→ GIVEN ENTRIES:
····················
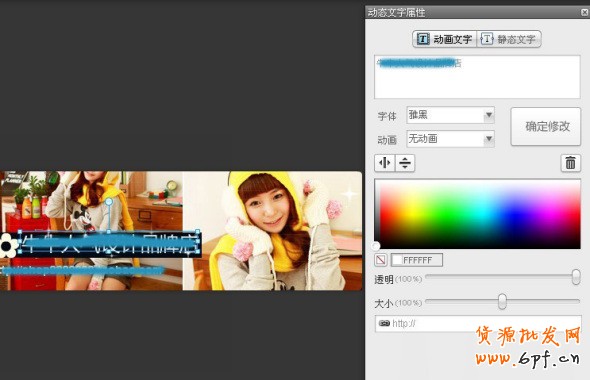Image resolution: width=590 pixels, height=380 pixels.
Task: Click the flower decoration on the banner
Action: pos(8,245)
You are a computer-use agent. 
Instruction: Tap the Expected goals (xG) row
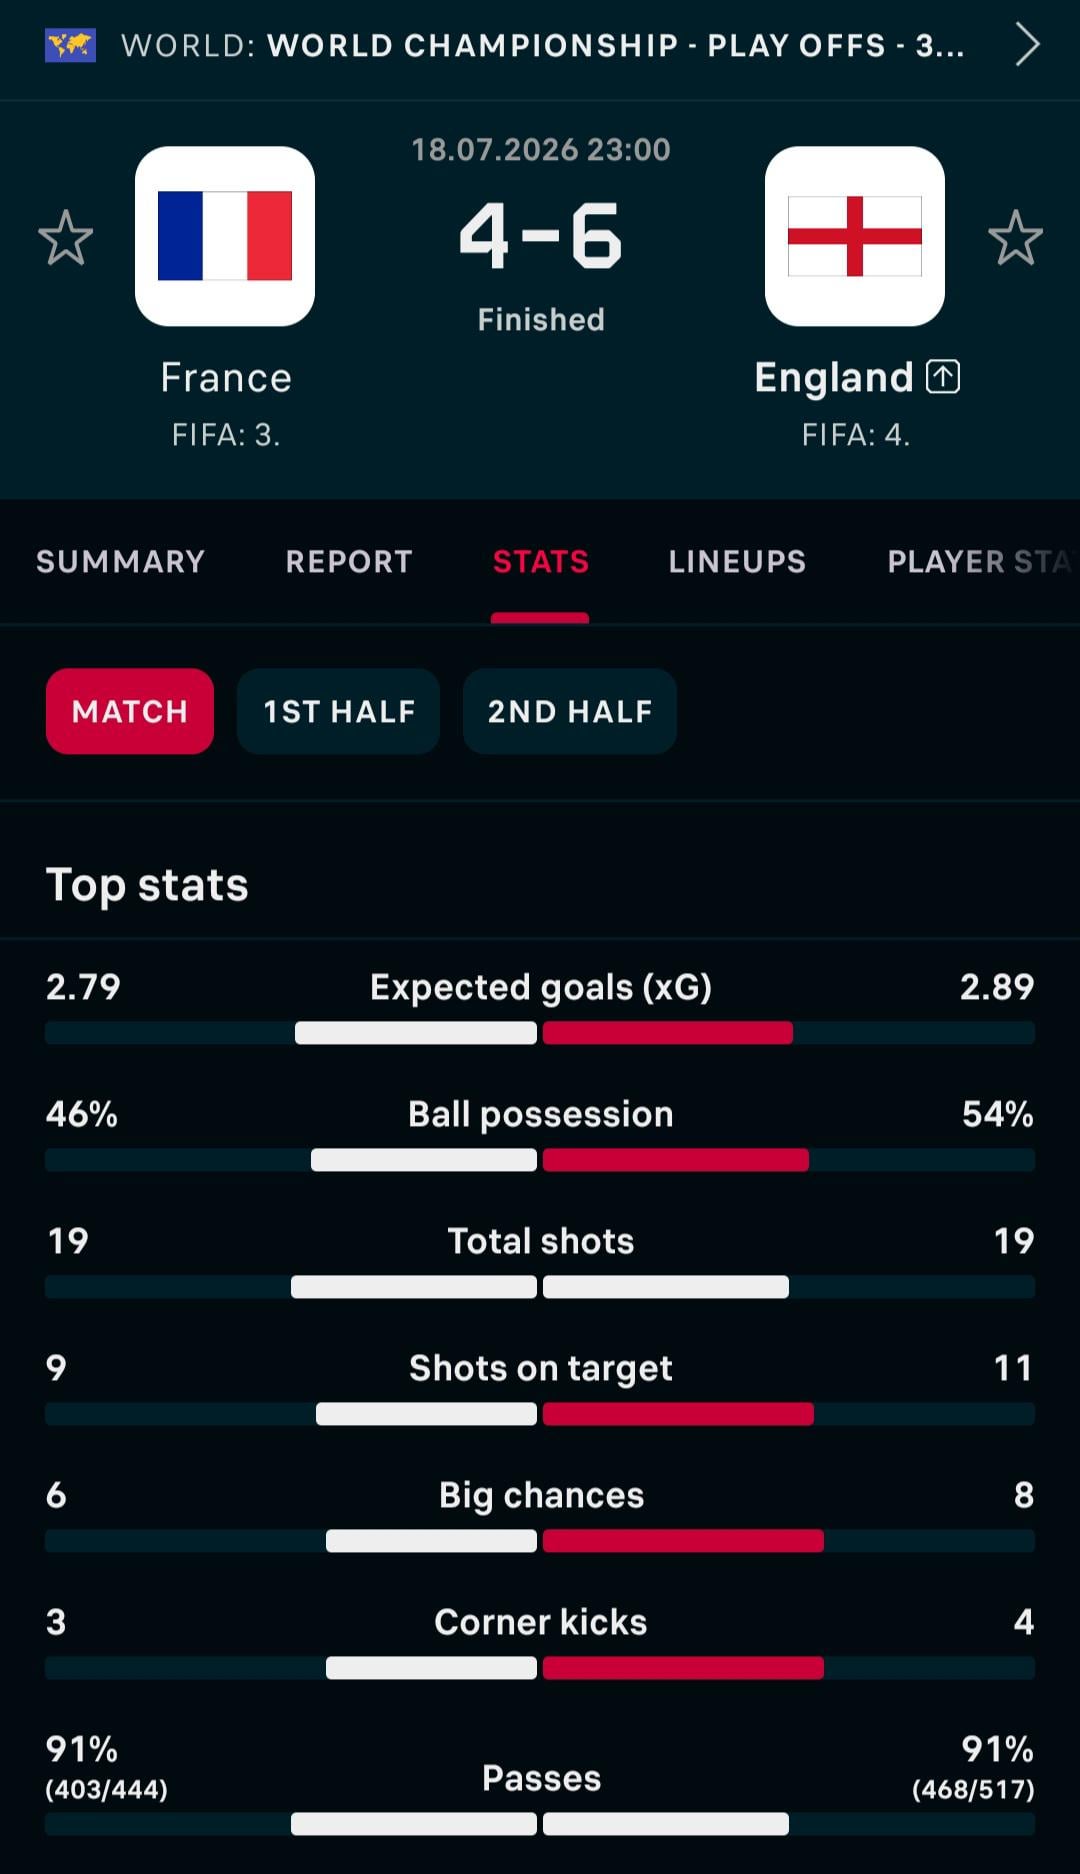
····················
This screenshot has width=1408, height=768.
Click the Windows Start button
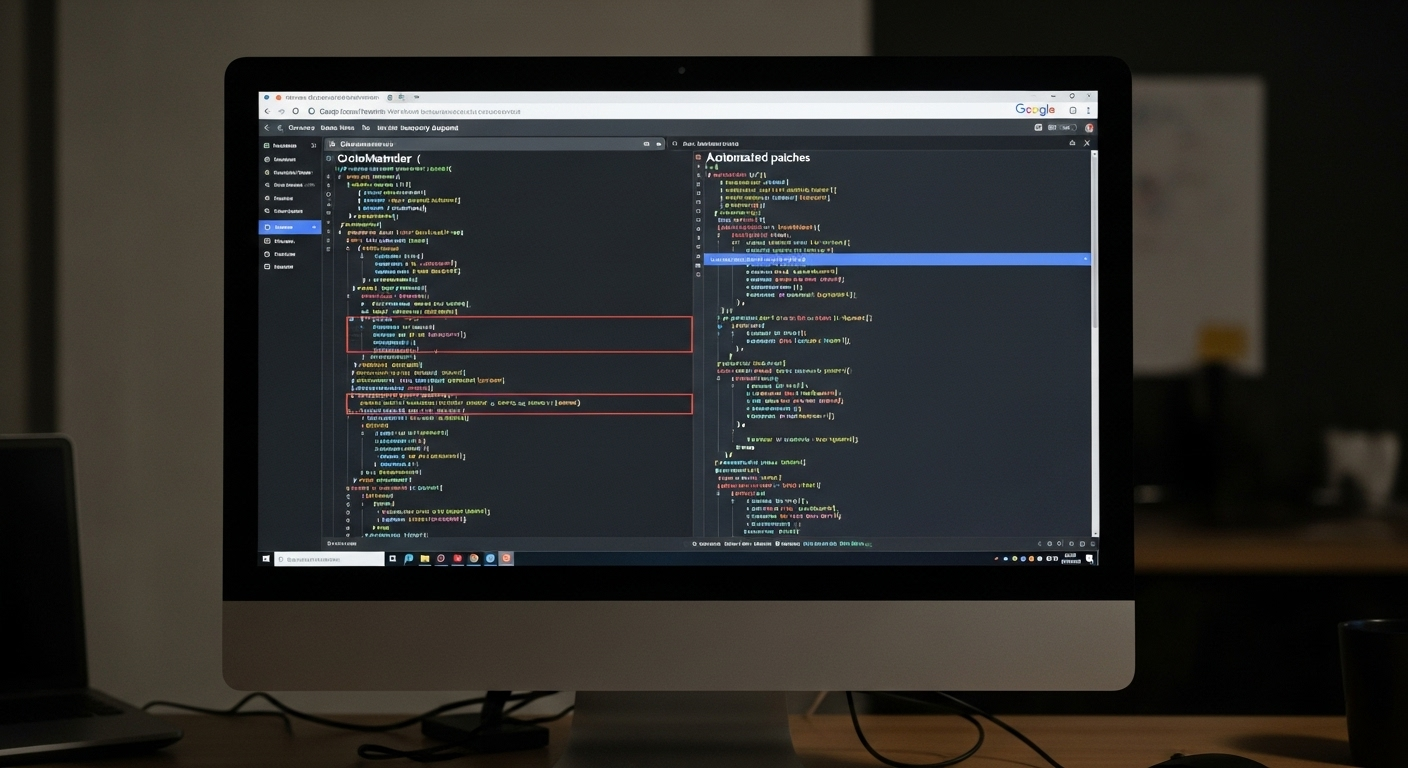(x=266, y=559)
····················
→ WHAT YOU SHOULD DO:
Looking at the data above, write out exactly the lines that start at the one containing "You are a computer-use agent." and end at the one containing "Instruction: Tap the Expected goals (xG) row"; include both and nothing beyond.

→ TASK RESPONSE:
You are a computer-use agent. 
Instruction: Tap the Expected goals (xG) row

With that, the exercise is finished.